Top of Data provided
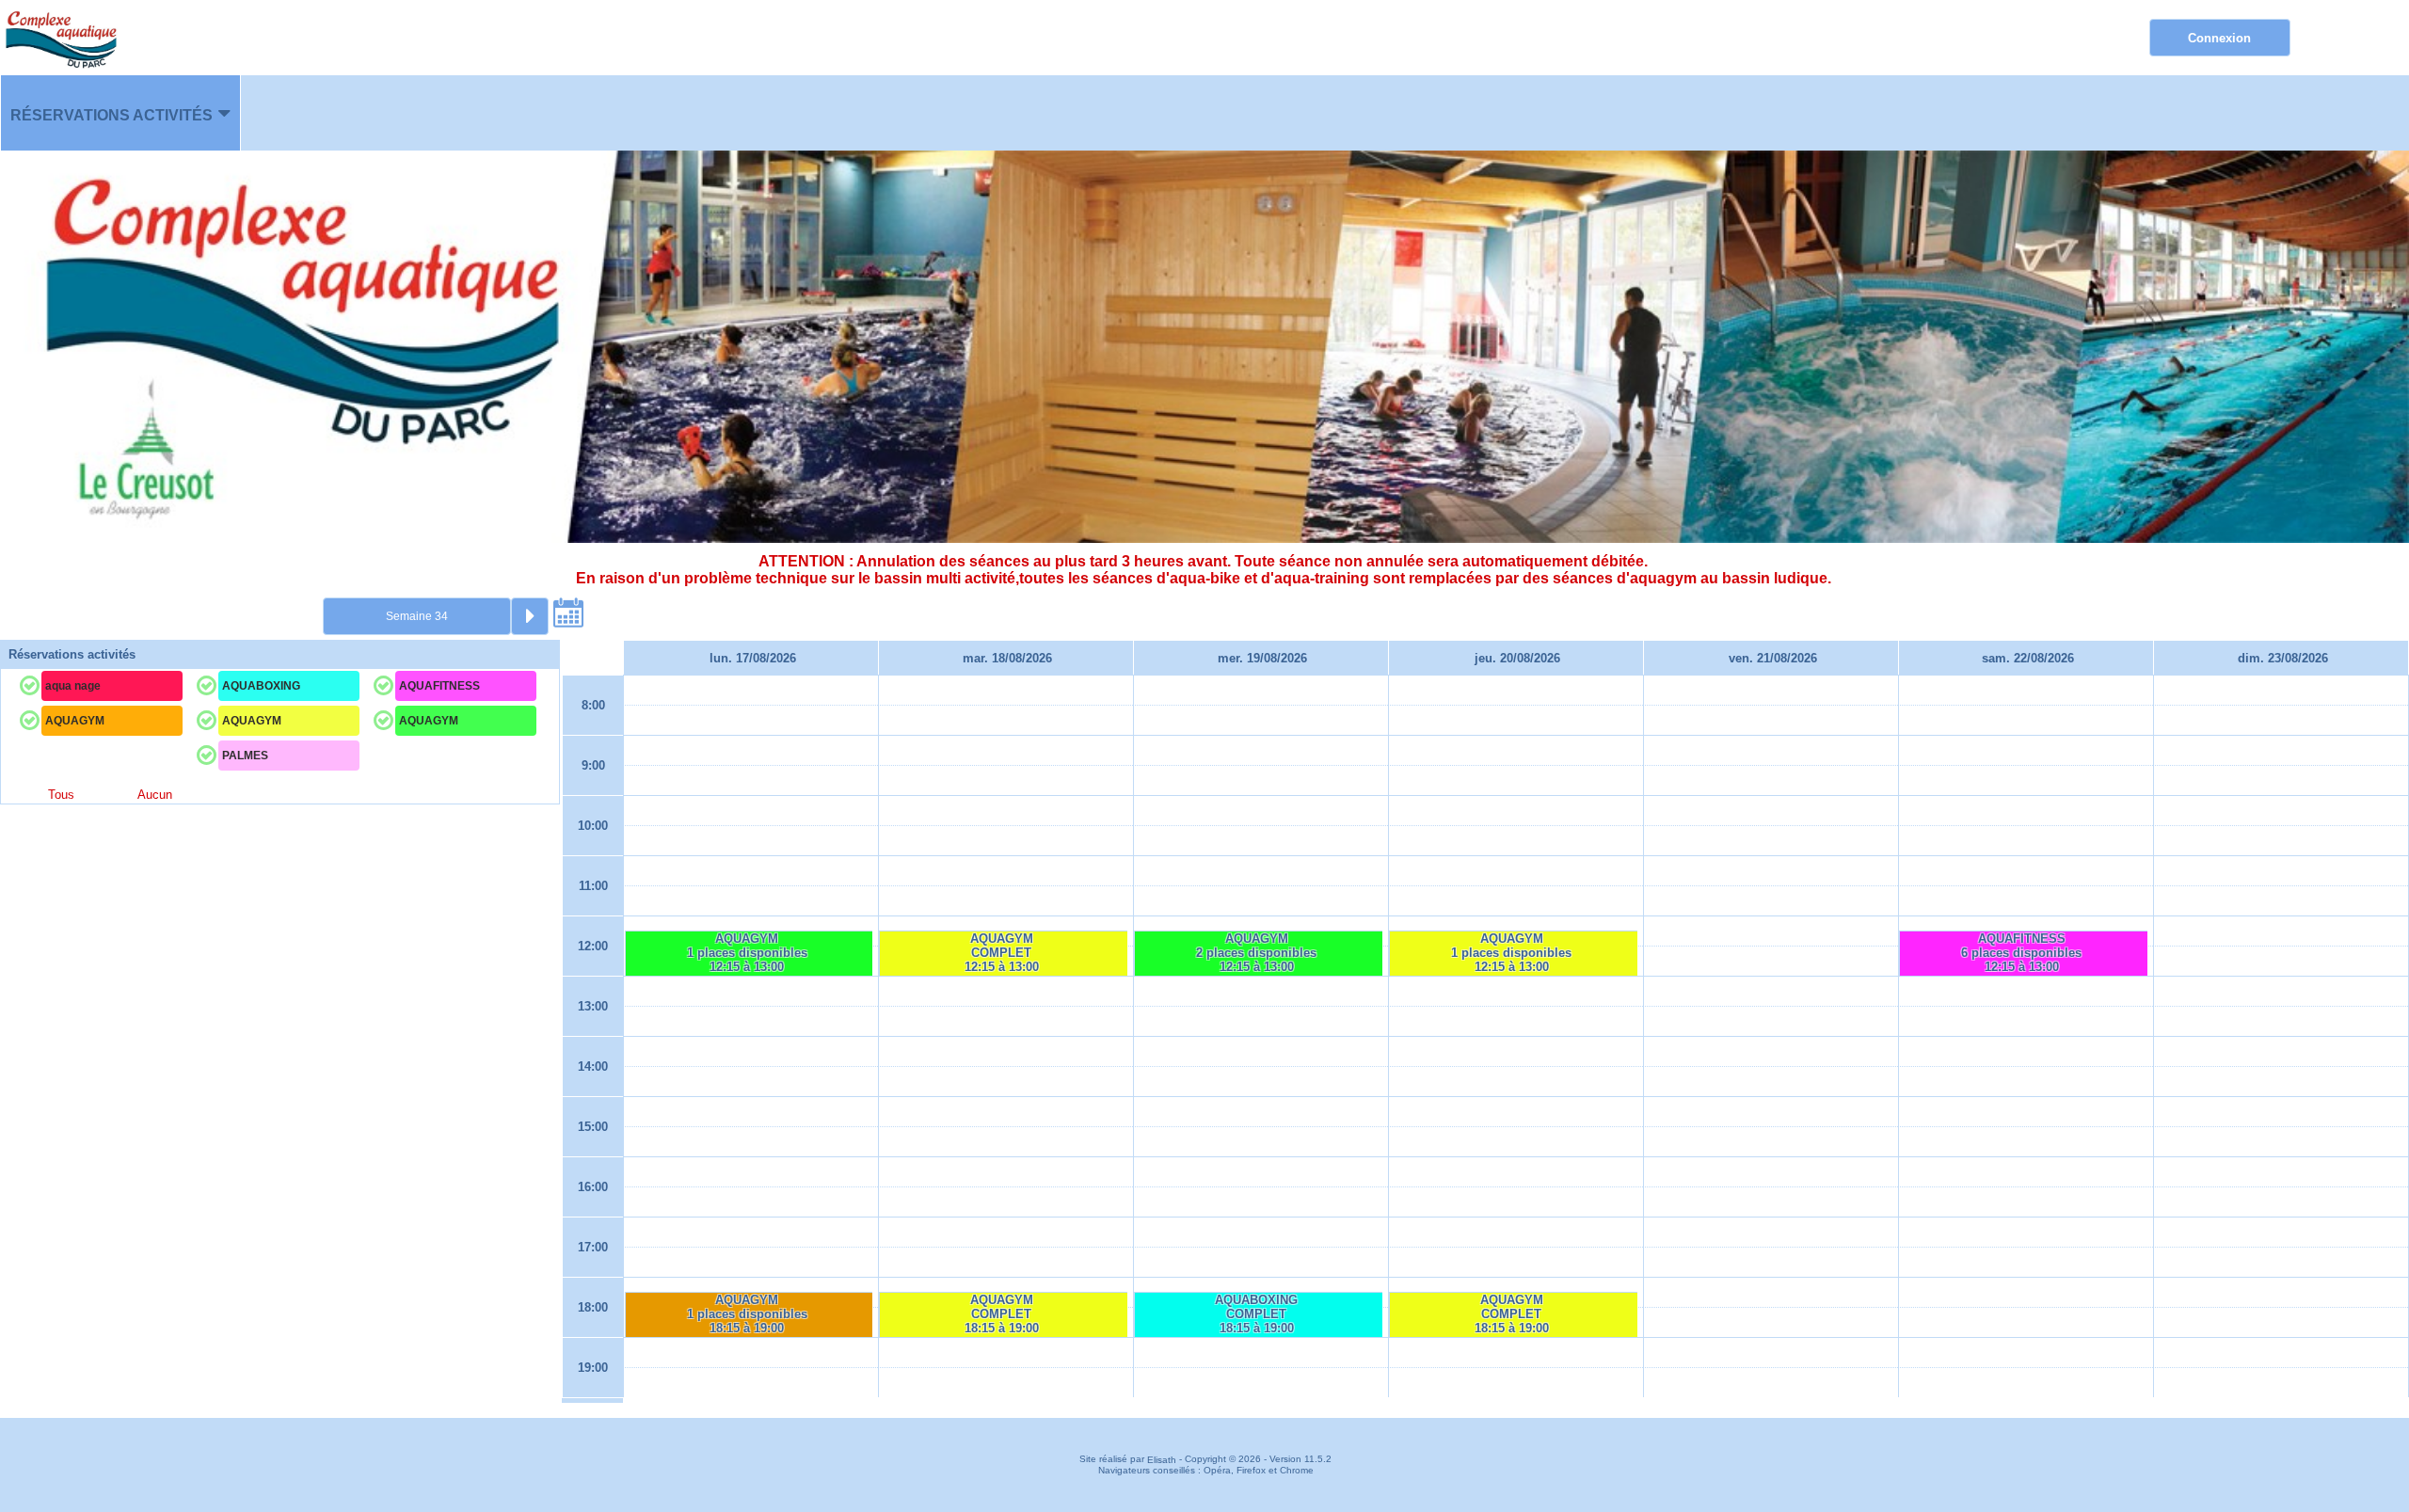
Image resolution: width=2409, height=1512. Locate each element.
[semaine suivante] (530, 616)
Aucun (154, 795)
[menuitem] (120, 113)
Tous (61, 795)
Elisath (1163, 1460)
Bottom of Data provided
Top of Data provided
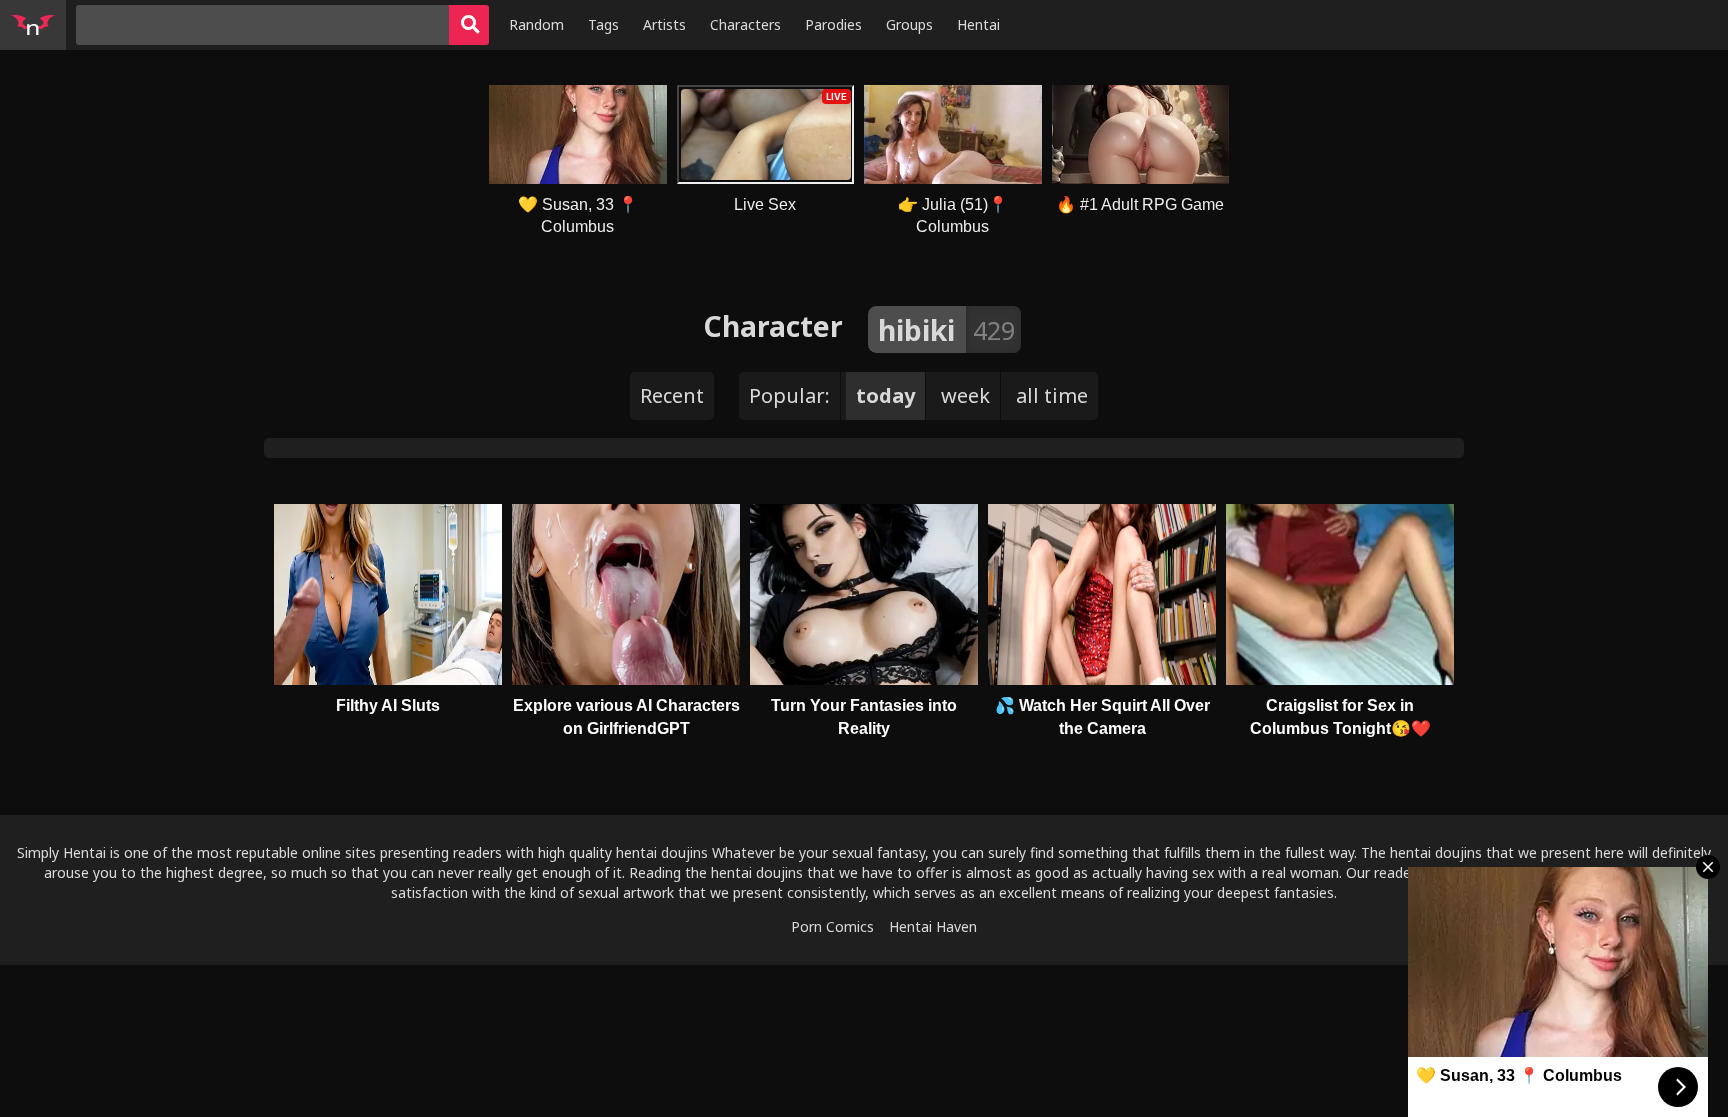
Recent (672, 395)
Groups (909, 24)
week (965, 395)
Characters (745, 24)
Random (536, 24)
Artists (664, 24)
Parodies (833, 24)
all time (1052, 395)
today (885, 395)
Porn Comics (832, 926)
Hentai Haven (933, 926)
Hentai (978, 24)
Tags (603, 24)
Bottom of Data provided
*What is required*
Beginning with the line above that contains "all time (1052, 395)", copy each line exactly up to and including the line that contains "Tags (603, 24)", and go no further.

*Expected answer*
all time (1052, 395)
today (885, 395)
Porn Comics (832, 926)
Hentai Haven (933, 926)
Hentai (978, 24)
Tags (603, 24)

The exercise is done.